Your task: Your answer must be an exact copy of the records, minus any pictures.

(Stored data)

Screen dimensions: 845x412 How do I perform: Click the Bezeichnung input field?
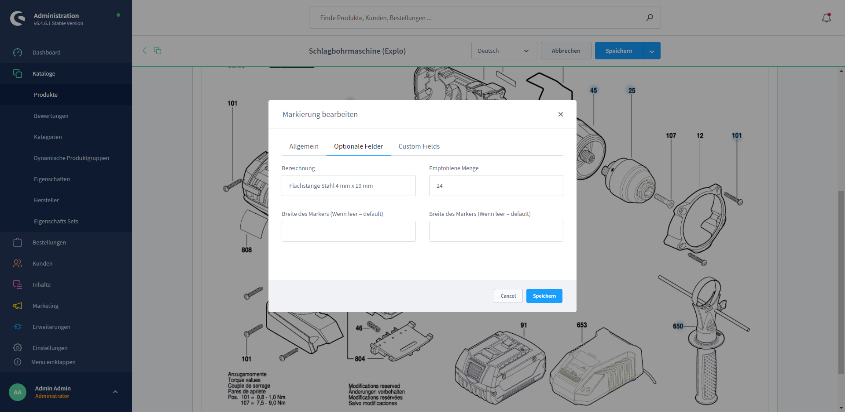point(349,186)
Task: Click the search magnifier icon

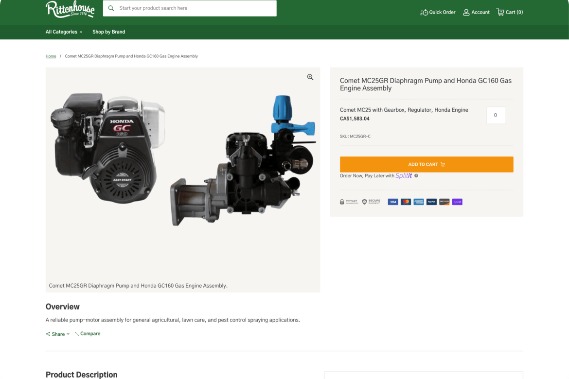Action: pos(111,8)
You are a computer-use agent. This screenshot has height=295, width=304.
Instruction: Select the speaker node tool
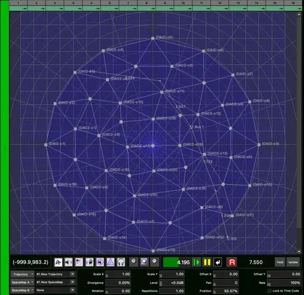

Response box:
Screen dimensions: 845x412 How do I perform: Click the Bezeichnung input field?
point(349,186)
Task: Click the search magnifier icon

Action: pos(111,8)
You are a computer-use agent. This screenshot has height=295, width=304.
Instruction: Select the speaker node tool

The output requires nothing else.